CulpritI just want to say that my friend Bill Coughlan is an evil, cruel bastard. I spent all damn afternoon walking around feeling really stoked, really inspired to get moving on my novel again, to dive back into all my attempts to get my old projects off the drawing boards and make 'em real. All because of today's post to his weblog (to which I'd direct link, but said link is apparently hosed). And all, I should add, because after this morning's post I completely and utterly forgot what day it was.

I hate this man. And by God, I will get him back for this. And you know what? My vengeance will not be limited to April Fool's Day. Oh, no. Revenge of this caliber can (and will) strike at any time, when he will least expect it. It will be mine. Oh, yes, it will be mine.

No April Fool's.

So, what with the war and the crappy economy and everything else, I really wasn't feeling up to doing anything festive for April Fool's. That's not to say that some people aren't up to their usual tricks.

What I have been doing is a lot of cleaning and a lot of bookkeeping.

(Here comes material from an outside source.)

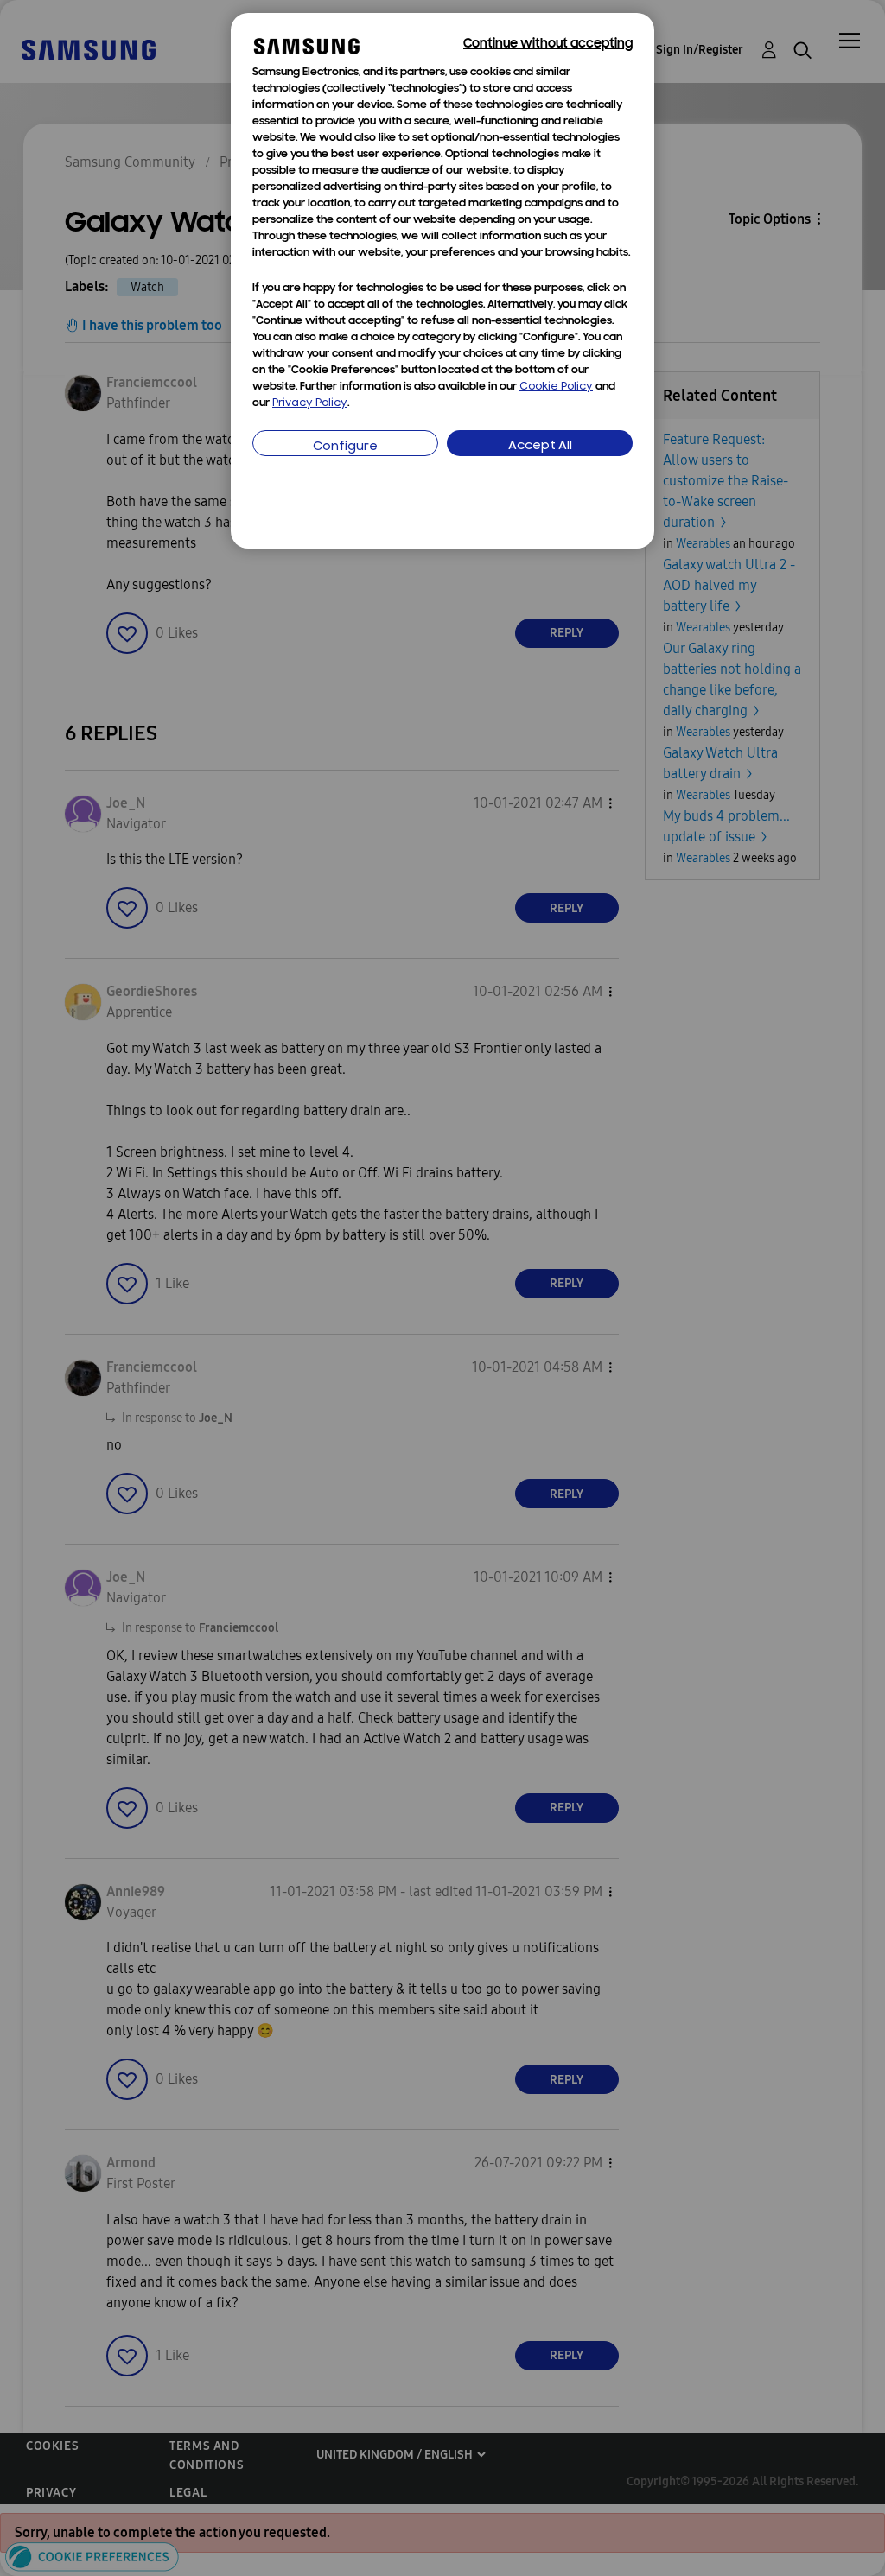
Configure (345, 447)
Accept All (540, 446)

I'm still occasionally barking out loud curses at QuickBooks -- like when attempting to import my logo into their templates for invoices and the like crashed the app -- and am still heavily considering their money-back policy. We'll see. I like its basic premise, but I am utterly unconvinced as to their implementation.

I also have friends here -- the lovely Laura Thomas and her boyfriend Benjamin are staying with us for a couple of days. Lots of anime watching. Miyazaki is a genius. Also lots of trying to stay warm. Snow in almost-April is evil. Maybe that's the big April Fool's joke this year. Or maybe it's Saddam and Osama bin Laden on their supersecret moon base wielding those pesky weather weapons again. Cursed terrorists!